Pourquoi soumettons-nous nos lampes de salle de bains à des tests de torture par la vapeur ?
Soyez honnêtes : les salles de bains représentent un véritable cauchemar pour les équipements électroniques. On y trouve de la vapeur abondante, des variations de température extrêmes, et de la vapeur d’eau qui pénètre dans les moindres fissures. Si une lampe n’est pas conçue pour affronter ce genre de conditions, ses joints se détériorent, ses filaments s’oxydent, et l’appareil cesse de fonctionner en quelques semaines à peine.
Nous ne voulons pas deviner combien de temps nos lampes vont durer. C’est pourquoi nous utilisons des tests de vieillissement sous humidité et chaleur. En fait, nous essayons délibérément de les endommager, afin qu’elles ne tombent pas en panne chez le client.
Pourquoi l’humidité est si problématique ?
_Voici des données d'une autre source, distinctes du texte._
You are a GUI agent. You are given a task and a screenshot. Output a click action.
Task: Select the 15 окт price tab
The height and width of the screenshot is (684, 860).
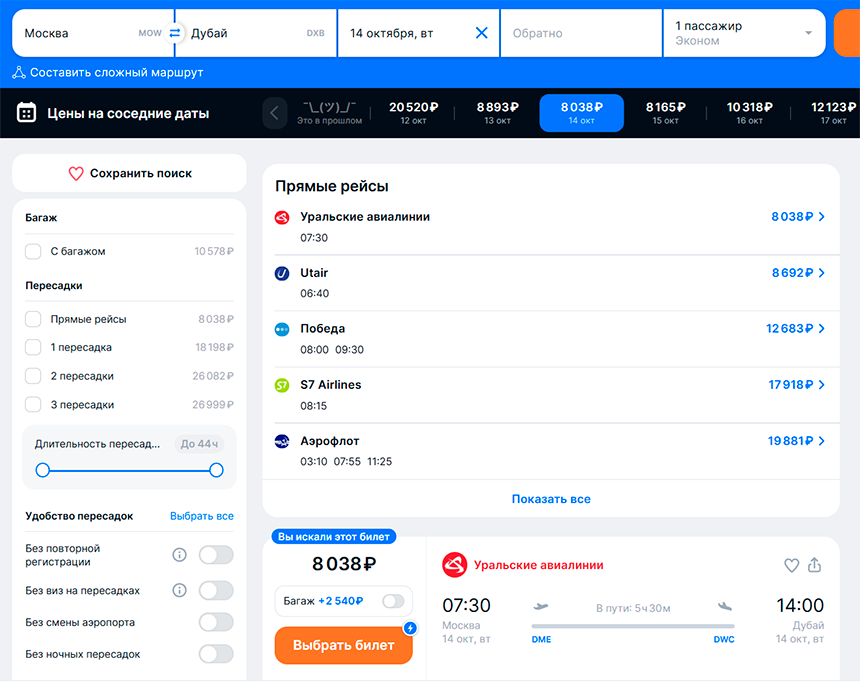point(665,113)
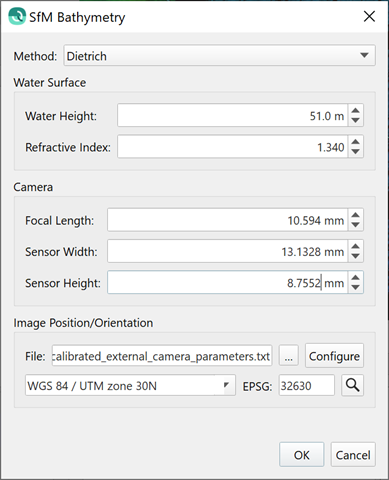Click the Configure button
This screenshot has width=389, height=480.
[334, 356]
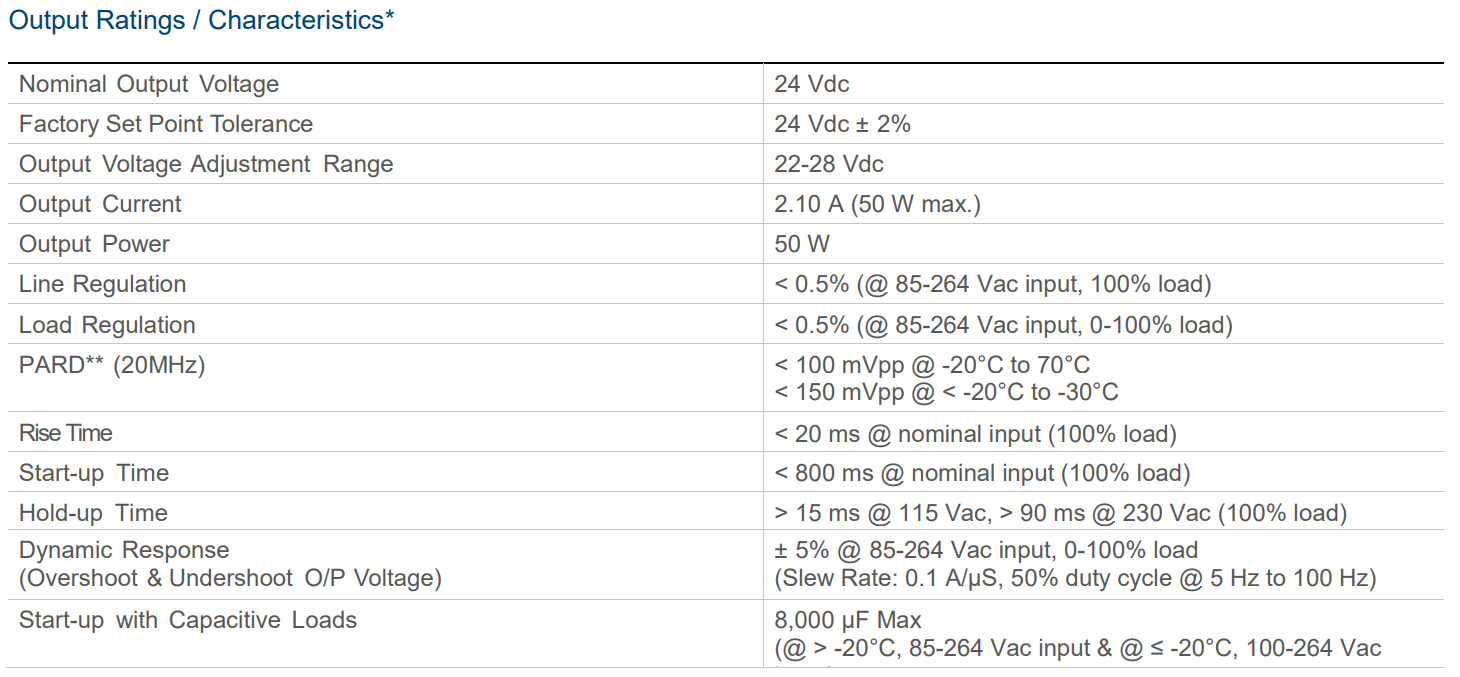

L’eau et l’électricité ne se mélangent pas. C’est aussi simple que ça. Dans une salle de bains humide, la vapeur trouve les plus petits interstices dans le boîtier de la lampe. Dès que cette humidité touche le tube en quartz ou les bornes électriques, des courants parasites apparaissent. En d’autres termes, la lampe tombe en panne ou son filament se brise.
Pour éviter cela, nous effectuons des tests qui simulent des années d’exposition à la vapeur, mais en un temps bien plus court. Nous soumettons les lampes à des températures et des humidités extrêmes, afin que les défauts apparaissent dans notre laboratoire, et non sur le mur du client.
Comment évitons-nous les fuites ?
Le succès de ces tests dépend des joints utilisés. Nous utilisons des joints en silicone de haute qualité, ainsi que des alliages qui ne se corrodent pas lorsque l’appareil est mouillé. Nous traitons même le verre en quartz pour qu’il ne se brise pas lorsque une brise froide frappe une lampe chaude.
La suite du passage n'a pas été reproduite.